July 15, 2010
Office 2010: The Missing Manual--New from O'Reilly
Sebastopol, CA—Microsoft Office is the most widely used software suite in the world. The half-dozen programs in Office 2010 are packed with amazing features, but most people just know the basics. Office 2010: The Missing Manual (O'Reilly Media, $39.99 USD) not only gets you started with Office, it reveals all kinds of useful things you didn't know the software could do—with plenty of power-user tips and tricks when you're ready for more.
- Create professional-looking documents. Learn everything you need to know to craft beautiful Word documents.
- Stay organized. Keep track of your email, calendar, and contacts with Outlook.
- Crunch numbers with ease. Assemble data, make calculations, and summarize the results with Excel.
- Make eye-catching presentations. Build PowerPoint slideshows with video and audio clips, animations, and more.
- Build Access databases quickly. Make your data easy to find, sort, and manage.
- Manage your files more efficiently. Use the new Backstage view to quickly work with your Office files.
- Get to know the whole suite. Learn to use other handy Office tools: Publisher, OneNote, and Office Web Apps.
"If you're upgrading from Office 2007, you'll be able to zero in on the new features you'll love. If you're a holdout from an earlier version of Office, you'll get up to speed fast—and painlessly," said Nancy Conner, co-author of Office 2010: The Missing Manual, along with Matthew MacDonald.

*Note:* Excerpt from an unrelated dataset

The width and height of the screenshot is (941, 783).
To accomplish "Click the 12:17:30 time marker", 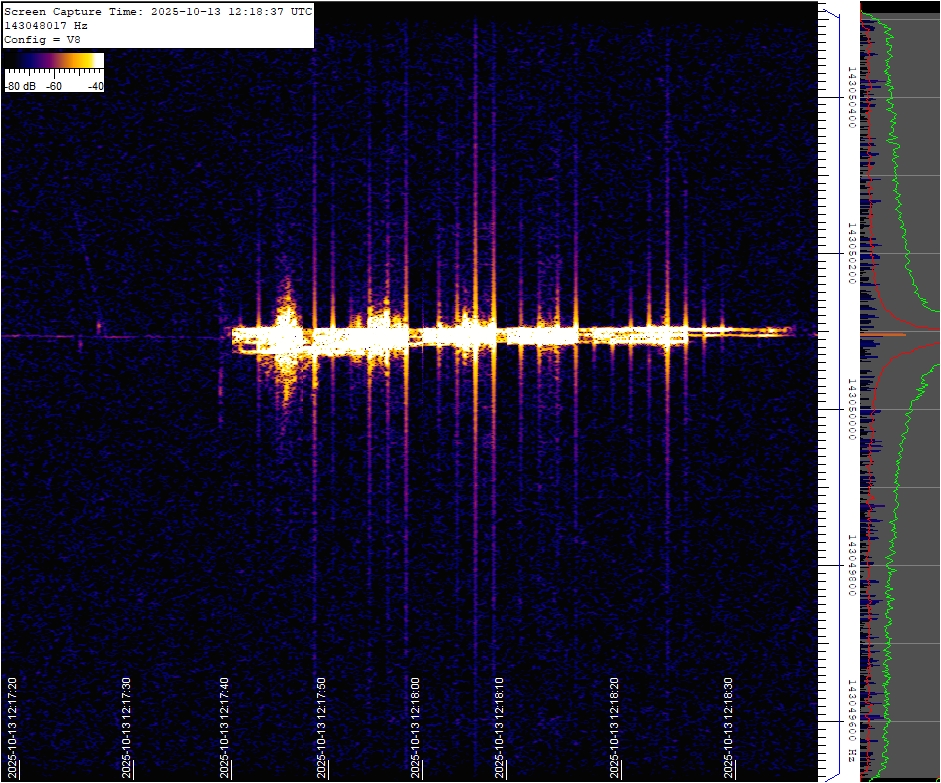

For a review copy or more information please email email@example.com. Please include your delivery address and contact information.
About the Authors
Nancy Conner has a Ph.D. in English from Brown University and has taught writing, including technical writing, to college students for more than a dozen years. She is currently a freelance copyeditor, specializing in technical books covering topics ranging from the MS Office suite to programming languages to advanced network security.
Matthew MacDonald is a developer, author, and educator in all things Visual Basic and .NET. He's worked with Visual Basic and ASP since their initial versions, and has written over a dozen books on the subject, including The Book of VB .NET (No Starch Press) and Visual Basic 2005: A Developer's Notebook (O'Reilly). He has also written a number of Missing Manual titles on Excel 2007 and Access 2007 (O'Reilly). His website is http://www.prosetech.com.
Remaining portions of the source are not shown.